2.8.2 Pemeriksaan fisik
Sering ditemukan tanda klinis berupa kaku kuduk (40-80%), kebingungan
(10-30%), penurunan kesadaran (30-60%), parese saraf kranial (30-50%),
hemiparese (10-20%), paraparese (5-10%), dan kejang (50% pada anak-anak dan
5% pada dewasa) (Twaithes G et al, 2009).
2.8.3 Pemeriksaan Penunjang
1. Laboratorium rutin : tidak khas, dapat ditemukan leukosit yang meningkat,
normal, atau menurun, diff count bergeser ke kiri, kadang-kadang
ditemukan hiponatremia akibat SIADH (Meiti F, 2011).
2. Analisa CSF :
a. Jumlah lekosit 100-500/L, biasanya predominan limfosit
b. Protein 100-500 mg/dl
c. Glukosa < 45 mg/dl
d. Warna jernih atau xantochrom
e. Terdapat peningkatan tekanan pada LP, 40-75% pada anak dan 50%
pada dewasa (Meiti F, 2011) (Marra,2004).

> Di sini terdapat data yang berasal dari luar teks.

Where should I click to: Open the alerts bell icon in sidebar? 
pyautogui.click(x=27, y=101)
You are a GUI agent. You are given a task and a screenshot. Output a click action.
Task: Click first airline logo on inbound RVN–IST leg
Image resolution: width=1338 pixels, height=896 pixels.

2. Mikrobiologi : ditemukan M.tuberculosis pada kultur CSS merupakan gold
standard, tetapi sangat sulit, lebih dari 90% hasilnya negative (Meiti F,
2011).
3. CSF PCR (Polymerase Chain Reaction) spesifik tetapi tidak sensitive
(Marra CM, 2004).
4. Pada pemeriksaan foto rontgen thoraks ditemukan tuberkulosis aktif pada
paru dan dapat sembuh sampai 50% pada dewasa dan 90% pada anak-anak
(Meiti F, 2011).
5. Hasil tes PPD tuberkulin negatif pada 10-15% anak dan 50% pada dewasa
(Meiti F, 2011).
6. CT Scan kepala : Dapat ditemukan kelainan pada pemeriksaan CT scan
seperti hidrosefalus, penyangatan meningeal, lesi massa (tuberkuloma,
tuberculous abscess), dan infark. Semua pasien dengan kecurigaan
meningitis TB sebaiknya dilakukan pemeriksaan neuroimaging, idealnya
dilakukan sebelum dilakukan LP (Marra CM, 2004) (Ganiem AR, 2010).

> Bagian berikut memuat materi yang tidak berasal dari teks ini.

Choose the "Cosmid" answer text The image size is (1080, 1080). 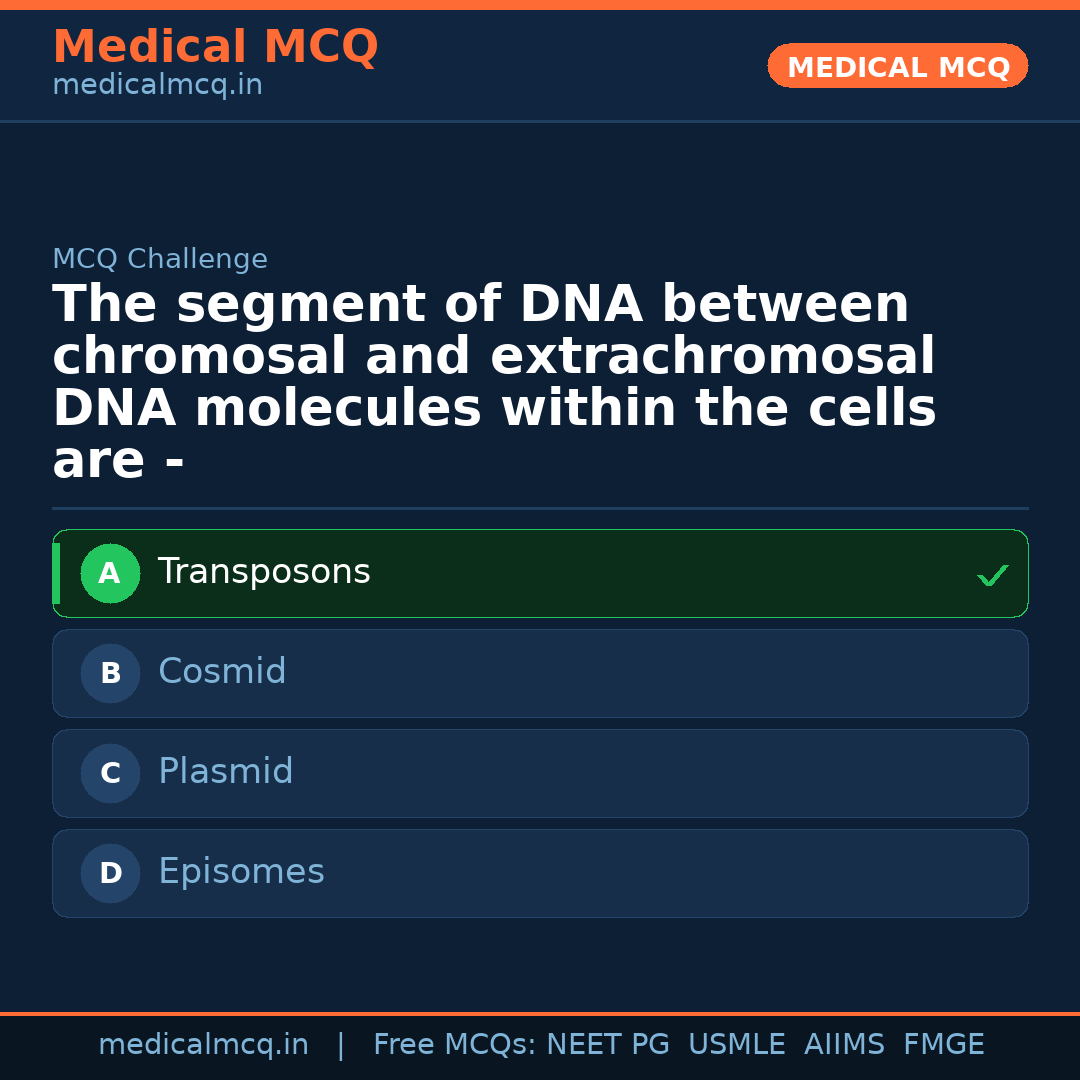(x=222, y=672)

7. Funduskopi : Dapat terlihat adanya tuberkel pada khoroid, dan edema
papil yang menandakan adanya peninggian tekanan intracranial (Meiti F,
2011).

Penatalaksanaan
1. Perawatan umum
a. Penderita dirawat di rumah sakit.
b. Mula – mula cairan diberikan secara infus dalam jumlah yang cukup
dan jangan berlebihan.
c. Bila gelisah diberi sedativa seperti Fenobarbital atau penenang.
d. Nyeri kepala diatasi dengan analgetika.

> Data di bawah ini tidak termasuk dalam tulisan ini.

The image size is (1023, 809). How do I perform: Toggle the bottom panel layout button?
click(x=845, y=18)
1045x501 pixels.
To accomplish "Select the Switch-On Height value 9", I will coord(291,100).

e. Panas diturunkan dengan :
Kompres es
Paracetamol
Asam salisilat
Pada anak dosisnya 10 mg/kg BB tiap 4 jam secara oral
f. Kejang diatasi dengan :
Diazepam
Dewasa : dosisnya 10 – 20 mg IV
Anak : dosisnya 0,5 mg/kg BB IV
Fenobarbital
Dewasa : dosisnya 6 – 120 mg/hari secara oral
Anak : dosisnya 5 – 6 mg/kg BB/hari secara oral
Difenil hidantoin
Dewasa : dosisnya 300 mg/hari secara oral
Anak : dosisnya 5 – 9 mg/kg BB/hari secara oral
g. Sumber infeksi yang menimbulkan meningitis purulenta diberantas
dengan obat – obatan atau dengan operasi
h. Kenaikan tekanan intra kranial diatasi dengan :
Manitol
Dosisnya 1 – 1,5 mg/kg BB secara IV dalam 30 – 60 menit dan
dapat diulangi 2 kali dengan jarak 4 jam
Kortikosteroid
Biasanya dipakai deksametason secara IV dengan dosis
pertama 10 mg lalu diulangi dengan 4 mg setiap 6 jam.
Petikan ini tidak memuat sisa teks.